SELECTED PASSAGE:
Certainly curious, but more needs to be investigated, especially with identifying those priests.


Posted By: Arthur-Robin
Date Posted: 04-Mar-2018 at 01:36
Originally posted by .Sidney

Originally posted by Arthur-Robin

Jesus was only 6 months younger than John.

Who told you this? This is another example of reading what we are told to read due to previous commentators. There is nothing in the Gospel narratives that says Jesus was six months older than John.

001:024 After these days Elizabeth, his wife, conceived, and she hid
        herself five months, saying,
001:026 Now in the sixth month, the angel Gabriel was sent from God
        to a city of Galilee, named Nazareth,
001:036 Behold, Elizabeth, your relative, also has conceived a son
        in her old age; and this is the sixth month with her who
        was called barren.
001:056 Mary stayed with her about three months, and then returned
        to her house.

INFORMATION SHOWN:

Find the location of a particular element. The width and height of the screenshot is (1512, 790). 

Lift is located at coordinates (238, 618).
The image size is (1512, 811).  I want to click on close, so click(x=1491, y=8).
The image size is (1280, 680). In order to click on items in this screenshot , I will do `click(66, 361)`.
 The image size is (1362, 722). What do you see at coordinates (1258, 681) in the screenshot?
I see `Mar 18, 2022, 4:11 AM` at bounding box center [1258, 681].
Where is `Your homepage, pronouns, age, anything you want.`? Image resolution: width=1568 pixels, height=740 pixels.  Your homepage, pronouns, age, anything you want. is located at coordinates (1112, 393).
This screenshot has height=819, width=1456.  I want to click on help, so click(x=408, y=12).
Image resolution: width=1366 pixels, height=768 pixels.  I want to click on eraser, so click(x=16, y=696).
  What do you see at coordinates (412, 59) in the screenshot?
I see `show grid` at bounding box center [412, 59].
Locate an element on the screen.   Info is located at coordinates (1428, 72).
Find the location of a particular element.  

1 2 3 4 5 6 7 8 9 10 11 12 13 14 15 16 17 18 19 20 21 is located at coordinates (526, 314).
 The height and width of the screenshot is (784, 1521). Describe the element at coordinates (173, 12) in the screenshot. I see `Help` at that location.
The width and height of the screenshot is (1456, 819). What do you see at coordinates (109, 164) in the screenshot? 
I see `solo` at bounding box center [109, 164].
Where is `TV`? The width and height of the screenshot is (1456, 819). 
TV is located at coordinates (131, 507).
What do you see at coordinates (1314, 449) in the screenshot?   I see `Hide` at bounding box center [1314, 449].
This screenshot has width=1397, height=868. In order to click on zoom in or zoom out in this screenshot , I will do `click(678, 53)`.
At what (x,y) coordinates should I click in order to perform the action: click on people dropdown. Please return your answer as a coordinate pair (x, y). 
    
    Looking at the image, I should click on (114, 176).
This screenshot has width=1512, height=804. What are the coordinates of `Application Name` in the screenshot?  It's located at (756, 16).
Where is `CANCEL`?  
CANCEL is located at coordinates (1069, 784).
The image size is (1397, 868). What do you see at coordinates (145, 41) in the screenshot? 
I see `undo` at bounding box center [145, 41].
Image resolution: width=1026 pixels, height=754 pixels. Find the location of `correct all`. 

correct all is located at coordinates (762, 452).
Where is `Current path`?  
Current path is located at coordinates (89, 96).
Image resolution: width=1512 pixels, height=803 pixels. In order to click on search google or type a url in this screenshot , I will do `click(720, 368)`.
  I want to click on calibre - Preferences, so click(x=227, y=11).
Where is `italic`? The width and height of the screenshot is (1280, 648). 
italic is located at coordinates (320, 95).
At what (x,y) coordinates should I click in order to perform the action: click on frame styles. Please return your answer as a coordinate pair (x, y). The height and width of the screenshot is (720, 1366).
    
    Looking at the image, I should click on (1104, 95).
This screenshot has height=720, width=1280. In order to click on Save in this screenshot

CHALLENGE 1: In the forum post, for how many months did Elizabeth hide herself after she conceived?
CHALLENGE 2: Return the rows exactly, from the line containing "Image resolution: width=1512" through the last row, with both ends included.

TASK OUTPUT 1: Five months.

TASK OUTPUT 2:
Image resolution: width=1512 pixels, height=803 pixels. In order to click on search google or type a url in this screenshot , I will do `click(720, 368)`.
  I want to click on calibre - Preferences, so click(x=227, y=11).
Where is `italic`? The width and height of the screenshot is (1280, 648). 
italic is located at coordinates (320, 95).
At what (x,y) coordinates should I click in order to perform the action: click on frame styles. Please return your answer as a coordinate pair (x, y). The height and width of the screenshot is (720, 1366).
    
    Looking at the image, I should click on (1104, 95).
This screenshot has height=720, width=1280. In order to click on Save in this screenshot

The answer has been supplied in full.